Mechanic: Sorrifier-Driven Formal Decomposition Workflow for Automated Theorem Proving
AI 摘要
Mechanic提出了一种基于sorry驱动的分解方法,提高了自动化定理证明的效率。
主要贡献
- 提出了sorry驱动的正式分解策略
- 避免了完整重构的浪费和上下文过长的问题
- 在数学竞赛基准测试中取得了显著优势
方法论
利用Lean的sorry占位符隔离未解决的子目标,将其提取到独立的上下文中解决。
原文摘要
Recent advances in large language models (LLMs) and LLM-based agents have substantially improved the capabilities of automated theorem proving. However, for problems requiring complex mathematical reasoning, current systems rarely succeed on the first try and must repeatedly modify their proof strategies.
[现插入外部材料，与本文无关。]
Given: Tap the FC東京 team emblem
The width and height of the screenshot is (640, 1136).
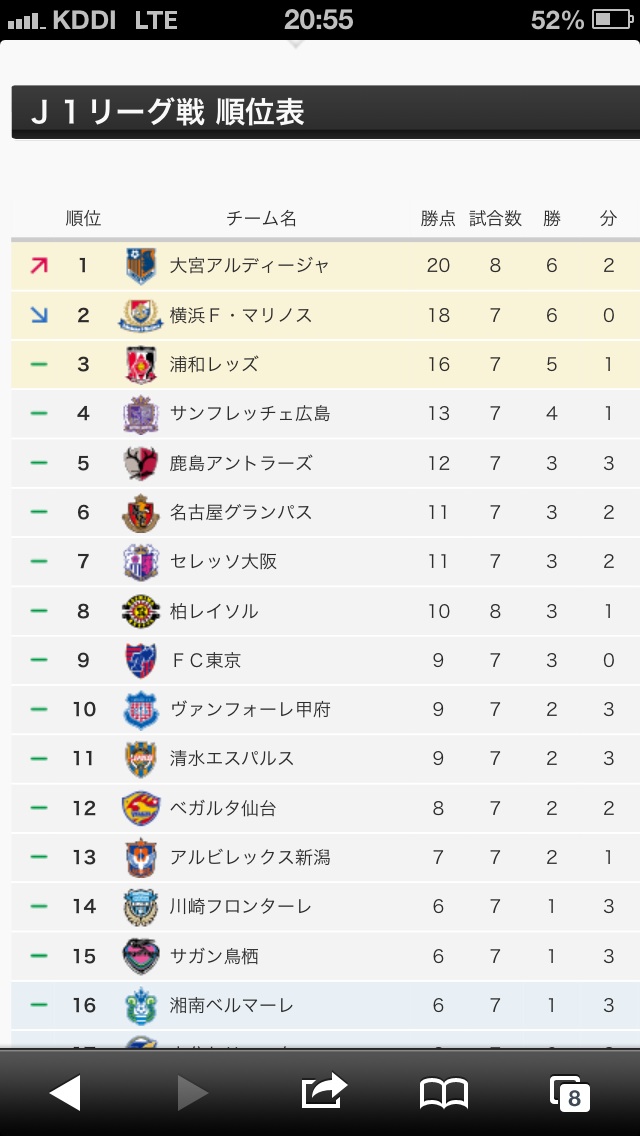Looking at the screenshot, I should [x=141, y=660].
Existing approaches for handling failed attempts typically either discard the entire proof and regenerate it from scratch or iteratively fix errors within the proof. The former is inefficient, as it may abandon mostly correct reasoning due to localized errors, while the latter, although preserving prior progress, leads to progressively longer contexts which progressively degrades the model's ability to attend to the remaining unresolved subproblems. To address this dilemma, we propose Mechanic, a novel agent system that employs a sorry-driven formal decomposition strategy. By leveraging the sorry placeholder in Lean to precisely isolate unresolved subgoals while preserving the surrounding verified proof structure, Mechanic extracts each failed subproblem into a clean, self-contained context and resolves it independently. This avoids both the waste of full regeneration and the excessive context length induced by repeated repairs. Experimental results on challenging mathematical competition benchmarks, including IMO 2025 and Putnam 2025, demonstrate that our agent achieves significant advantages in proving efficiency.